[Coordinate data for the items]
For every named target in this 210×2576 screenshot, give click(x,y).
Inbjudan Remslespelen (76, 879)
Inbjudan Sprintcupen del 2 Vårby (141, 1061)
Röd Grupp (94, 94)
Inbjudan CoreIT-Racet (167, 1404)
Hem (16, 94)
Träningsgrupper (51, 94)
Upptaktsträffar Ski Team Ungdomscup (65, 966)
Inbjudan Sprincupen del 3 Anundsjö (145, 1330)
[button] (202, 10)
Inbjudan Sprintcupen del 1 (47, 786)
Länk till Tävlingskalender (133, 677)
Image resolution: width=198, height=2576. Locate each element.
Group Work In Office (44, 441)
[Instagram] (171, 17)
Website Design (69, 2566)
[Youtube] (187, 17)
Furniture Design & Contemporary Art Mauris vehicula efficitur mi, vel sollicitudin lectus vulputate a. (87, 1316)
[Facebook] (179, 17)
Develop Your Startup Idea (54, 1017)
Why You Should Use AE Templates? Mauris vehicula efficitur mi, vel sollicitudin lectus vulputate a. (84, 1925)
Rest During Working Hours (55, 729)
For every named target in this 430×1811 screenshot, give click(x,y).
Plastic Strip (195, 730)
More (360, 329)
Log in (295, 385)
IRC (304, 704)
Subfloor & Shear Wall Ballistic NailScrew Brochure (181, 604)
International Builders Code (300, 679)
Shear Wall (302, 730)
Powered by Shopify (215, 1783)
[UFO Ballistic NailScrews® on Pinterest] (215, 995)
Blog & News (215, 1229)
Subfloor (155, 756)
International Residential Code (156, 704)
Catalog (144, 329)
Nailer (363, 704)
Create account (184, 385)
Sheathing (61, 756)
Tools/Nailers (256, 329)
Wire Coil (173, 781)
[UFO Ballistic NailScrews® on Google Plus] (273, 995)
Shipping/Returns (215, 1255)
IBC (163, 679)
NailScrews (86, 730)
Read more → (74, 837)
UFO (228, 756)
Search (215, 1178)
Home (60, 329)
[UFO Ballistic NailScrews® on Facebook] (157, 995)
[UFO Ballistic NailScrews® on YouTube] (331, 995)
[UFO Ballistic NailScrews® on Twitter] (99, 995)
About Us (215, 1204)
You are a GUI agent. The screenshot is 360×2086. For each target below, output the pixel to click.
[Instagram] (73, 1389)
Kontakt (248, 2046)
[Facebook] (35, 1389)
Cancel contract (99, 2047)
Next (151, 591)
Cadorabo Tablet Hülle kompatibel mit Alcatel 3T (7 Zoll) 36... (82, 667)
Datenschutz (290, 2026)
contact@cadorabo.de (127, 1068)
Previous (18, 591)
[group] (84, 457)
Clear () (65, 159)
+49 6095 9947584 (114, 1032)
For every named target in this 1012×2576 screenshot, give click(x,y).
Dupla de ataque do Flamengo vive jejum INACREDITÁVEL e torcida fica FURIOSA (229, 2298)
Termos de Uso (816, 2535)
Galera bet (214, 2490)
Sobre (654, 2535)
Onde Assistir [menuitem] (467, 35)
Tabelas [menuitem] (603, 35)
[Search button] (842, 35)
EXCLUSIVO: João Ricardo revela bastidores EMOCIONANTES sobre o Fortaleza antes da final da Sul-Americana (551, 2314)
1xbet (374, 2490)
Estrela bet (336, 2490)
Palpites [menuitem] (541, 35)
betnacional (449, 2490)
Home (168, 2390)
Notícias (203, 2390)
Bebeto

▶ _Required task_
State how many lines of the items above contain the string "sollicitudin", matching case exactly. Reply with the number alone.

▶ _Output of the task_
2